A iniciativa visa dar mais protagonismo aos prefeitos e viabilizar mais tempo aos gestores, que passariam a ter como prazo para definir o modelo de gestão de prestação de serviço até o dia 31 de dezembro deste ano. Além disso, a proposta do deputado Gabriel Souza prevê que, no futuro, será possível incluir na regionalização os modais de resíduos sólidos e de drenagem urbana, que estão previstos no novo marco do saneamento, mas ficaram de fora da proposta original do governo do estadual. Um grupo de trabalho foi criado nesta quinta-feira (16) para discutir o tema.

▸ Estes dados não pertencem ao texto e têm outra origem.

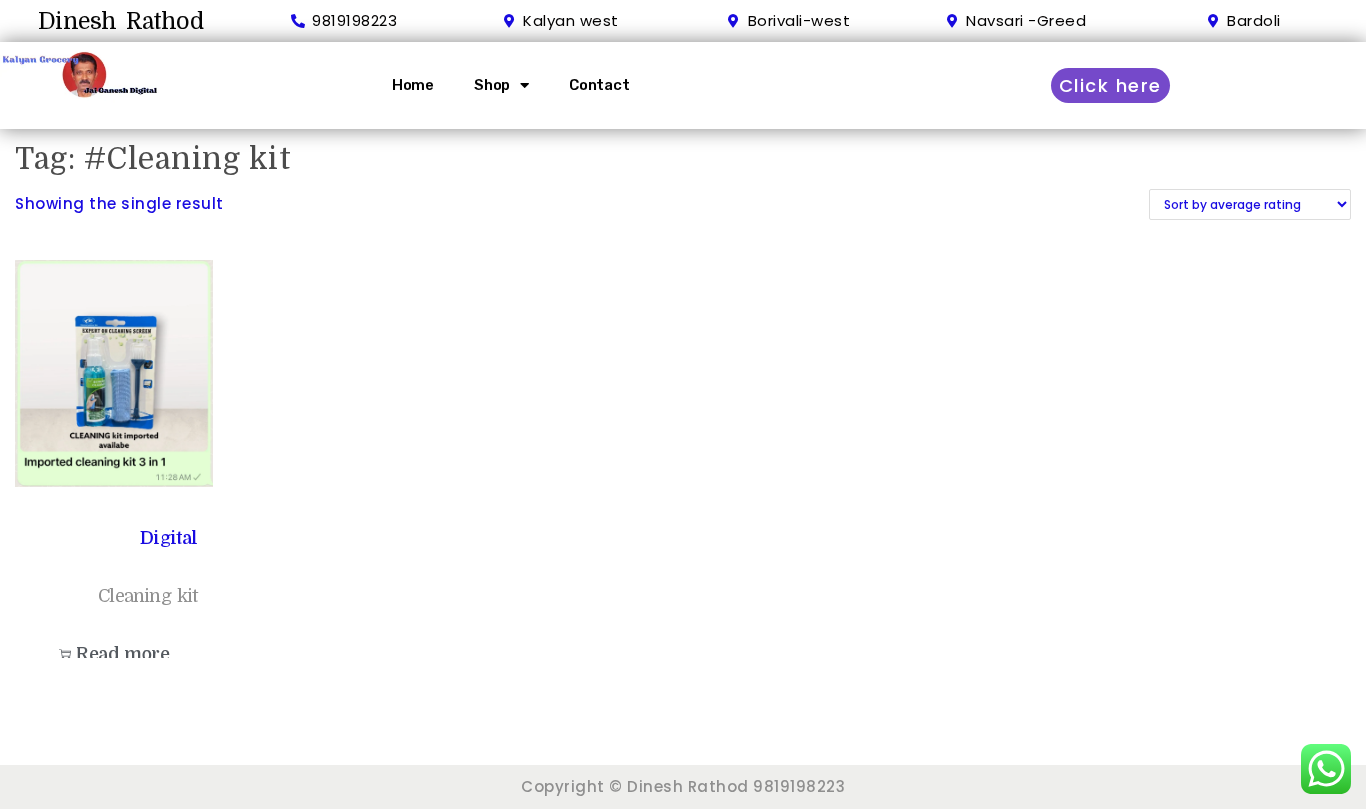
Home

A proposta do deputado surge como alternativa ao projeto do governo do Estado, que também entregou na Assembleia um texto que versa sobre o tema, e  cria a Unidade Regional de Serviços de Saneamento Básico Central, composta pelos 307 municípios que têm contratos ativos com a Corsan. O pedido de votação da matéria em regime de urgência na Assembleia foi retirada nesta semana.

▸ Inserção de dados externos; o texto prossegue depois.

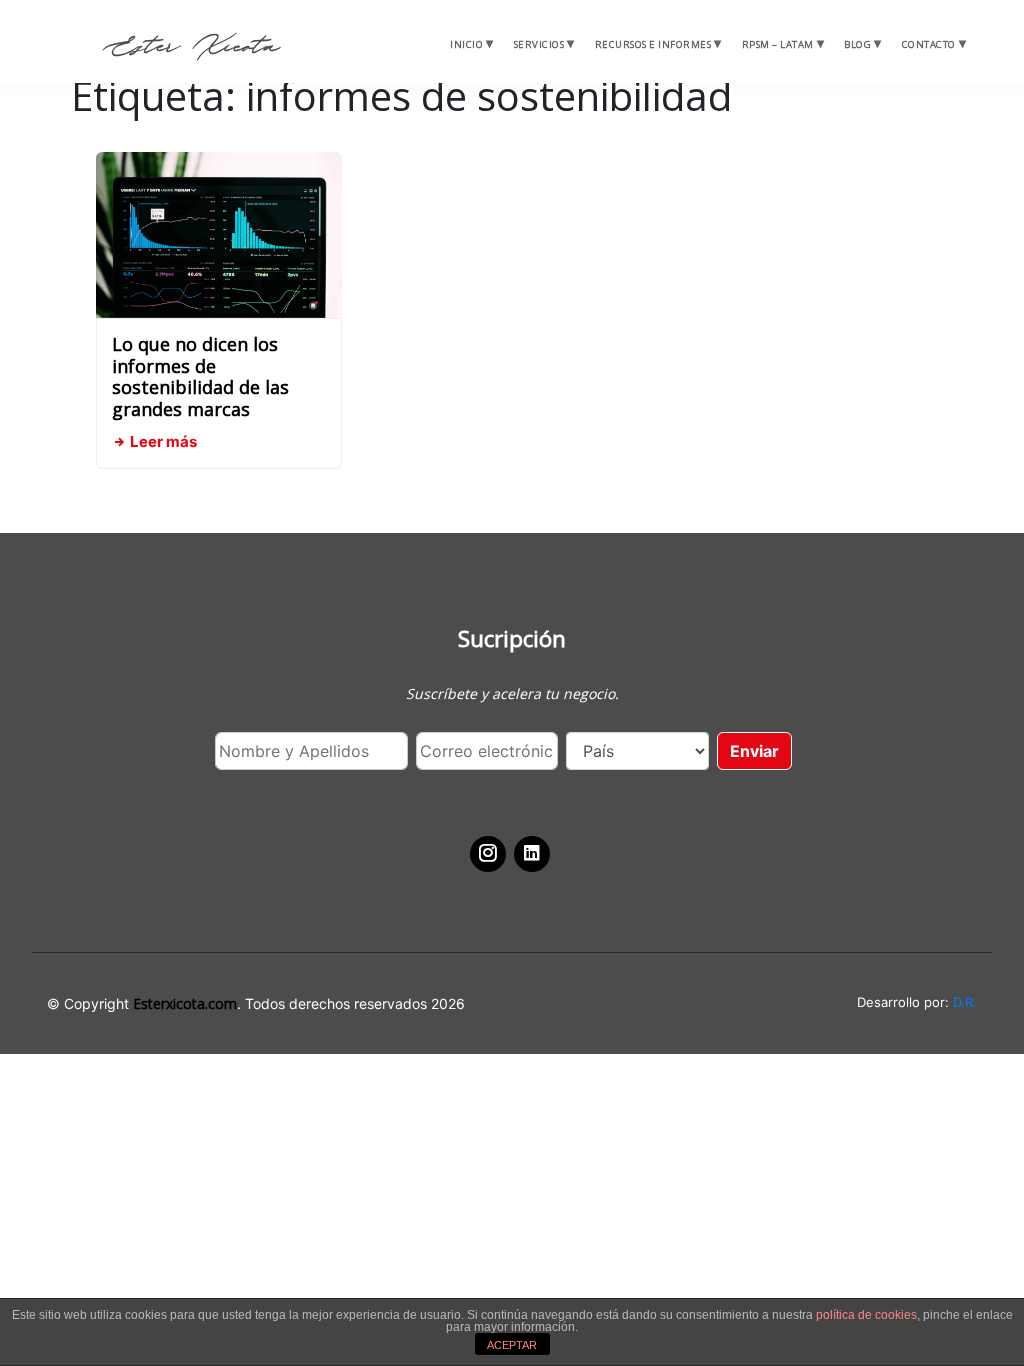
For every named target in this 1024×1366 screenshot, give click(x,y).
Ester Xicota (191, 46)
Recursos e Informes (653, 44)
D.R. (965, 1002)
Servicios (539, 44)
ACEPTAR (512, 1345)
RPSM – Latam (778, 44)
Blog (857, 44)
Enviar (754, 751)
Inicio (466, 44)
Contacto (929, 44)
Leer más (162, 441)
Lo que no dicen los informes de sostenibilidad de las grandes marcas (200, 376)
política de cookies (866, 1315)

A decisão foi comunicada pelo líder do governo na Assembleia Legislativa, deputado Frederico Antunes (PP), durante a sessão plenária desta terça-feira (14). Conforme o secretário-chefe da Casa Civil, Artur Lemos Júnior, o Executivo decidiu atender à solicitação de parlamentares e prefeitos que defendiam mais tempo para discutir a proposição.

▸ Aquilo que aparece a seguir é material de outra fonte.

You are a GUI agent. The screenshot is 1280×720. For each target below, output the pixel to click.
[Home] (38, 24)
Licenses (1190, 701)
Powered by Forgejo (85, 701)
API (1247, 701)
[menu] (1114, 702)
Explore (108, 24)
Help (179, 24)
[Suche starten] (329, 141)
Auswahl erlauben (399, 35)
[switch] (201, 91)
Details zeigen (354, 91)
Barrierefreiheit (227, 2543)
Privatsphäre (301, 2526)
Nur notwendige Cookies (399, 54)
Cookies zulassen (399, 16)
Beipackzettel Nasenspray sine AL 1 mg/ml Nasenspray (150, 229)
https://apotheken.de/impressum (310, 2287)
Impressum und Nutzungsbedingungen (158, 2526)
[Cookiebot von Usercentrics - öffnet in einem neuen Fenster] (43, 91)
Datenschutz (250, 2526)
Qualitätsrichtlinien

Para o presidente da Amvat e prefeito de Santa Clara do Sul, Paulo Korlausch, a reunião foi esclarecedora. Porém, o projeto ainda precisa ser melhor discutido antes de ser votado. “Foi criado um grupo de trabalho para melhorar esta proposta. Já ouve a primeira reunião deste grupo, que detalhará melhor este projeto e deverá ser construída uma proposta que venha a atender melhor os interesses dos municípios, mas que de uma foram ou de outra, terá que ser votado dentro de 60 ou 90 dias, e aí teremos as consequências disso. De acordo com o novo marco regulatório, até 2033 teremos que fornecer 99% de água potável e 90% de esgotamento sanitário em todos os municípios brasileiros. Isso é algo complexo, mas temos que fazer e começar a construir a partir de agora. A reunião de hoje foi extremamente produtiva, e é dessa forma que vamos avançar: discutindo alguns pontos e melhorando algumas situações, mas não podemos abrir mão do que deve ser feito”, pondera o presidente da Amvat.

Por fim, Paulo Korlausch sugeriu aos prefeitos que decentralizem o acompanhamento da pauta. “A título de sugestão, recomendo aos prefeitos que criem grupos, junto as suas respectivas secretarias de Meio Ambiente e Saneamento Básico, para que sigam acompanhado de perto os desdobramentos desta discussão nos âmbitos estadual e federal, uma vez que as administrações municipais têm outras pautas importantes para dar andamento. Não é uma determinação, mas sim, uma sugestão. Falo por mim porque farei isso em Santa Clara do Sul”, finalizou Korlausch.